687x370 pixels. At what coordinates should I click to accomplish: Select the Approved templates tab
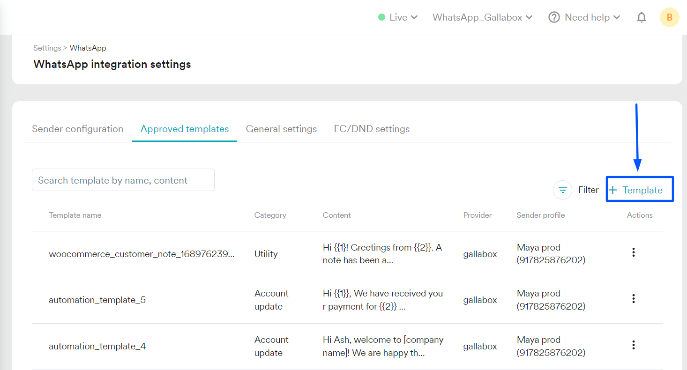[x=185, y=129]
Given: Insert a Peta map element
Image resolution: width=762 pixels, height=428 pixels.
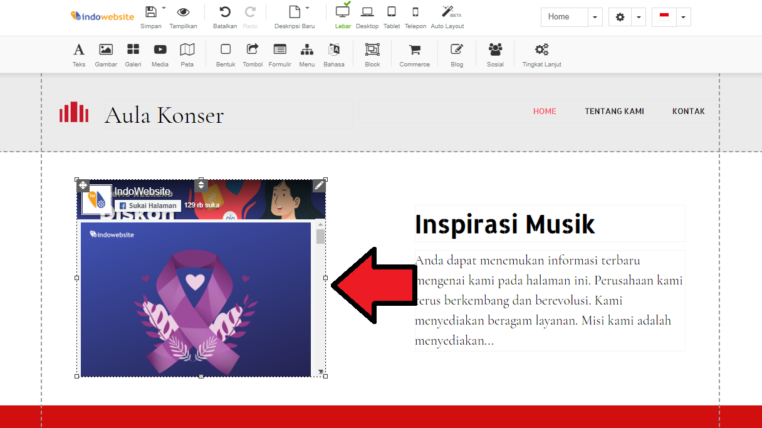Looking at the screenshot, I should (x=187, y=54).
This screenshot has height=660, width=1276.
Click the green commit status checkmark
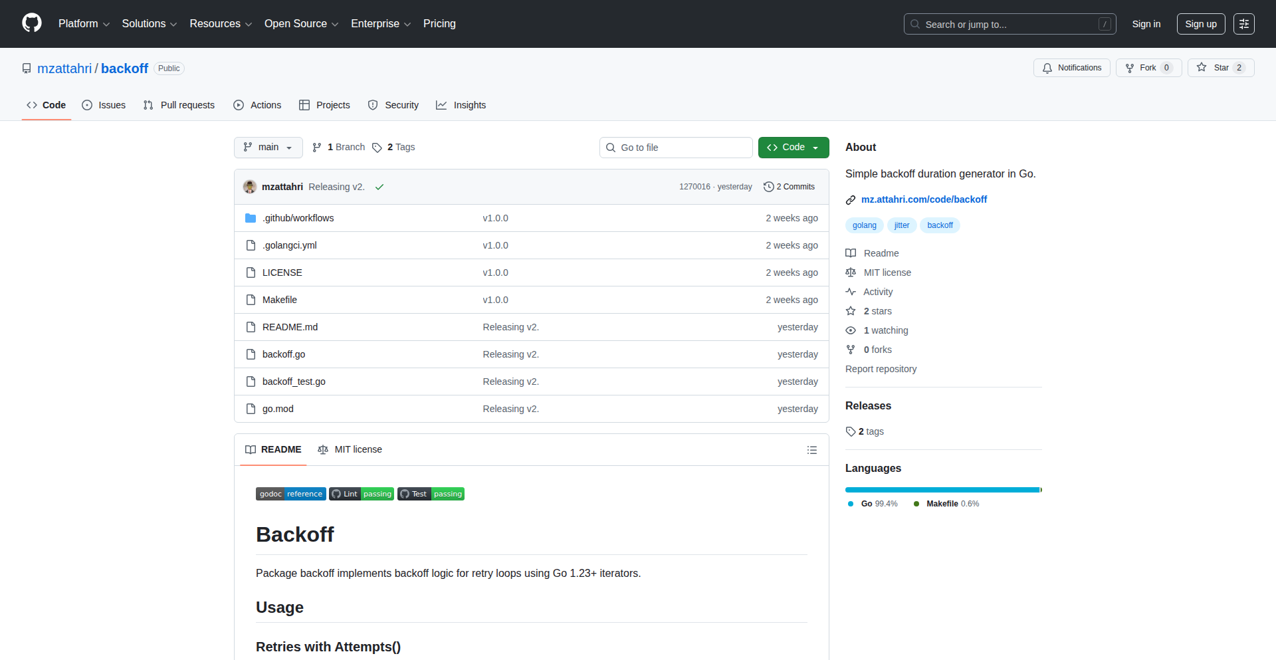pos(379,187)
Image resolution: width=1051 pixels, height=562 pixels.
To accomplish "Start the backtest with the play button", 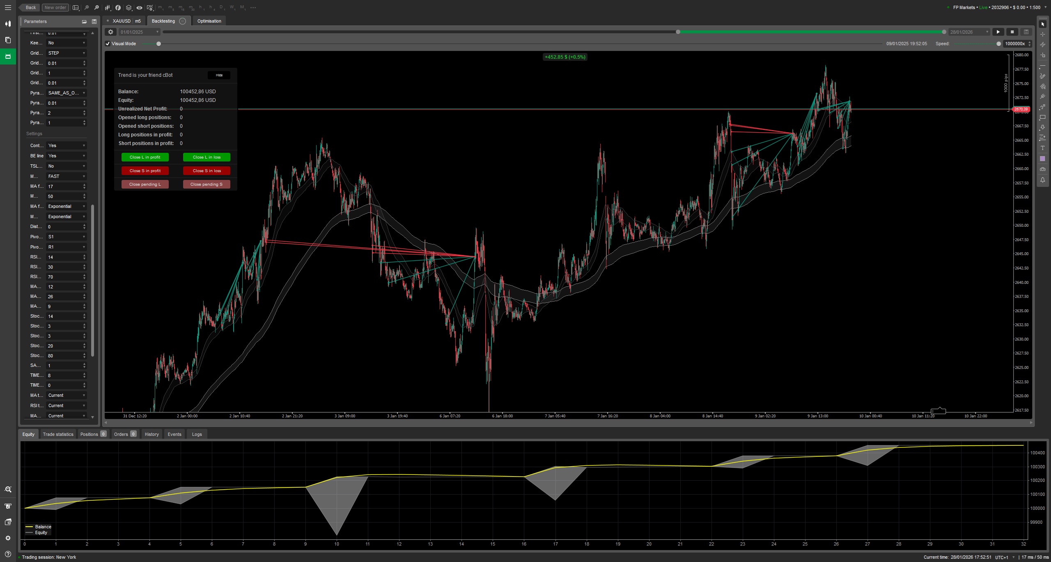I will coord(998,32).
....
_Aim:_ Count the lines in the rows above that contain the string "pixels", and reply with the number alone.

_Result:_ 3